Kicking out cancer.
That was the aim of the sixth annual Gold Ribbon Games Kickball Tournament held Sunday, April 10 at the Benbrook Baseball Complex.
The event was hosted by the Rutledge Foundation, a non-profit organization dedicated to raising money for research of sarcoma.
Sarcoma is a rare form of cancer that is mostly found in young adults.
Laura Rutledge started the Rutledge Foundation in 2011 after her daughter, Carley, was diagnosed with stage IV Ewing’s sarcoma. The Rutledge family was moved to action by the disturbing fact that no advancements had been made in sarcoma treatment in 30 years.
“We felt it was time for us to carry the torch,” said Rutledge. “Not just for our daughter, but for the next child that is diagnosed.
According to the Rutledge Foundation, 72,000 young adults are diagnosed with sarcoma each year and there had been no change in cure rates or treatment options in the 30 years prior to 2011.
“We need to find those innovative biotech companies that are willing to find alternative, less harmful ways of treating diseases like sarcoma,” said Rutledge.
While the foundation does focus on finding new treatment options for sarcoma specifically, their secondary goal is to meet the needs of all young adult cancer patients.
In order to reach this goal, the foundation has begun holding events like the kickball tournament last weekend, giving community members an opportunity to participate or donate in honor of the cause.
The tournament featured 30 teams whose registration fees went to the Rutledge Foundation and several other community sponsors that either made donations or provided services to help facilitate the event.
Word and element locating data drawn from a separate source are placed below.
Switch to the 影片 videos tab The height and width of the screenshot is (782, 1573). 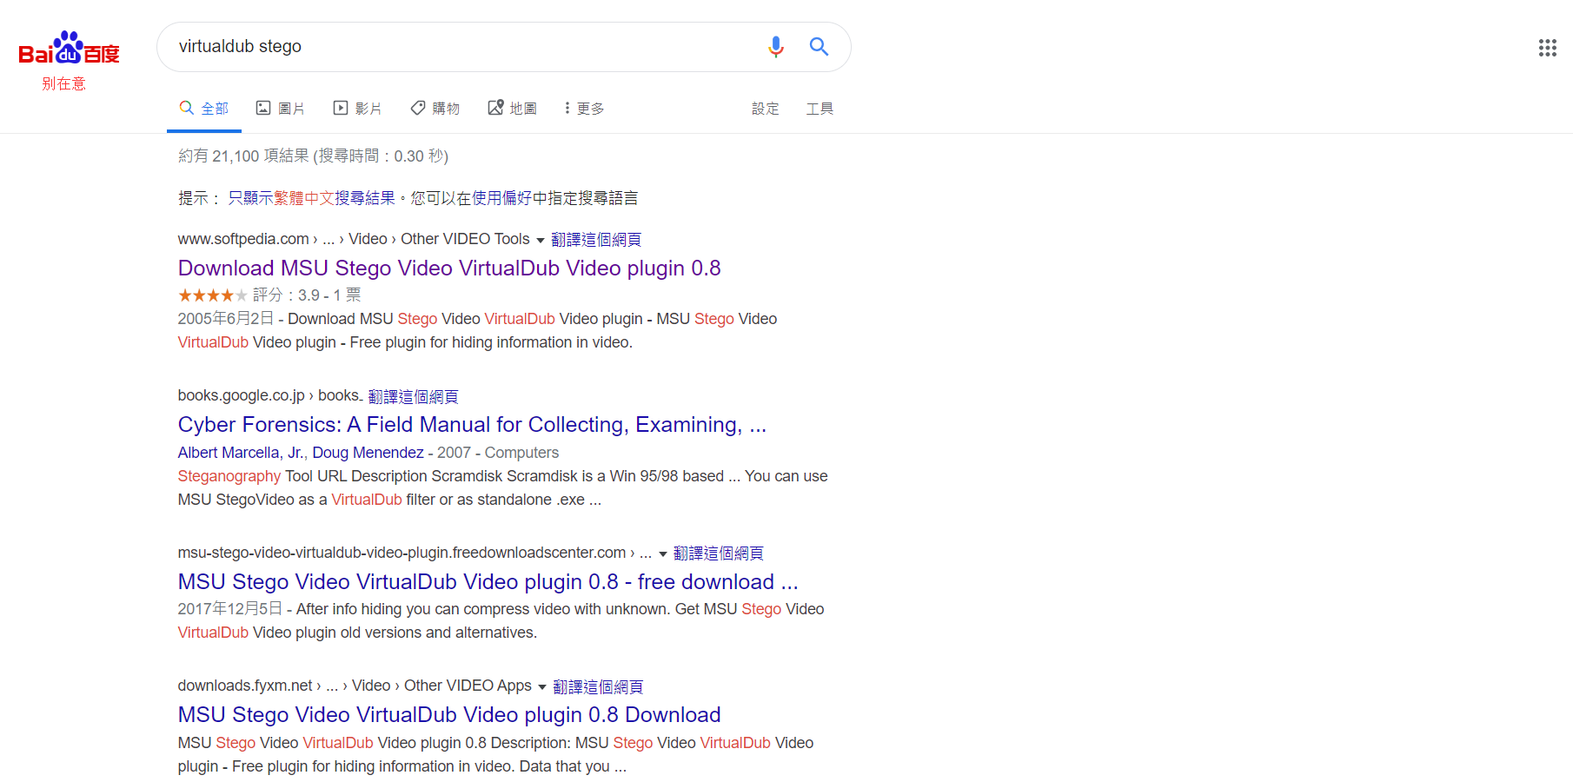click(x=357, y=109)
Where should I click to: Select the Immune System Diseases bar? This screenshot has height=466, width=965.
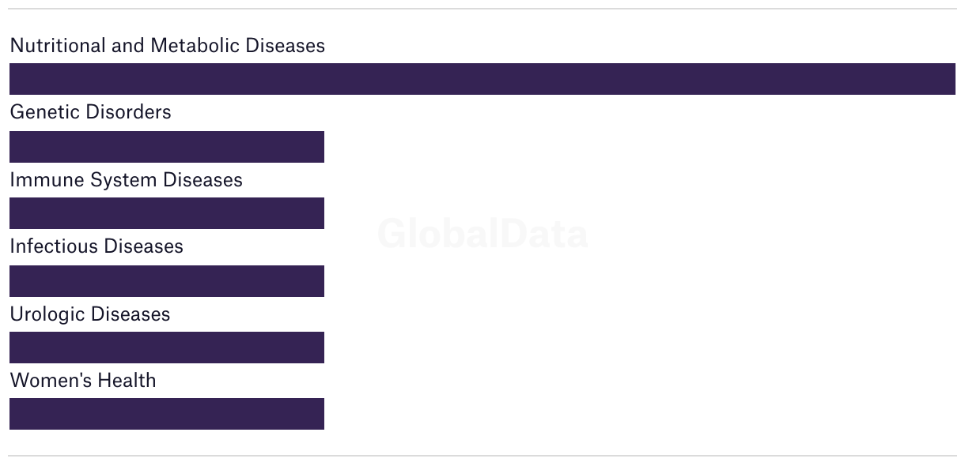pyautogui.click(x=167, y=213)
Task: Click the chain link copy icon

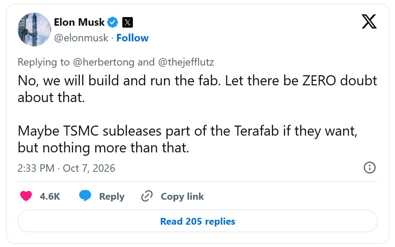Action: [x=147, y=196]
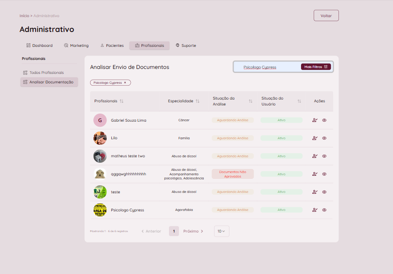Click the search field with Psicologo Cypress
Image resolution: width=393 pixels, height=274 pixels.
coord(266,67)
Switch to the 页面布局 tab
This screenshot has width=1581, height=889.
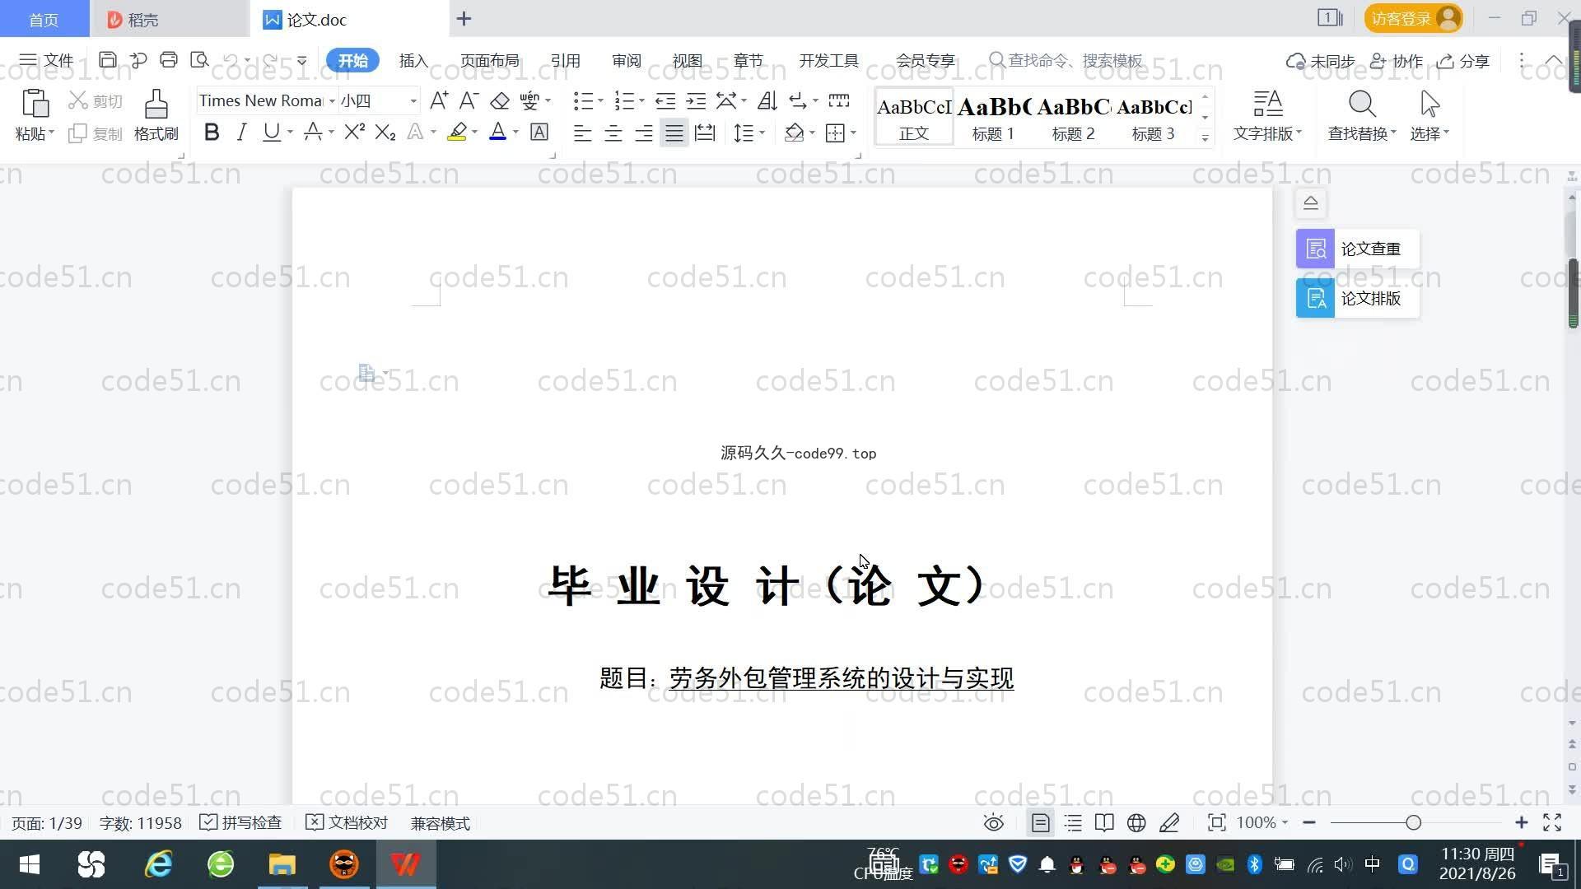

Several Greek organizations from TCU participated
The event even featured a special co-chairman, TCU quarterback Bram Kohlhausen.
Kohlhausen and his sidekick, SuperFrog, were on hand for the event to mingle with fans and participants. A variety of memorabilia signed by Kohlhausen, including a TCU football helmet, was raffled off at the event.
“It was very important to me to give back by raising funds and awareness for young adult cancer,” said Kohlhausen.
Kohlhausen felt especially moved to work with the Rutledge Foundation after his father passed away from colon cancer in 2015.
The next step for the Rutledge Foundation is to try and get more college students involved, especially since the foundation is fighting diseases that affect that age group.
Grant Rutledge, a first-year student at TCU and board member of the Rutledge Foundation, says he hopes to get more people on campus involved in spreading awareness for young adult cancer.
“This year I started spreading the word to people I met through Greek life,” said Rutledge. “Next year, I want to keep building on that and expand awareness to as many people and groups on campus as I can.”
Both Laura and Grant Rutledge hope to start a TCU-oriented version of the Gold Ribbon Games and hope to participate in this year’s Frogs For The Cure campaign, which has recently changed to incorporate all types of cancer research.
The Rutledge Foundation’s next event will be a Young Adult Night at Globe Life Park June 12.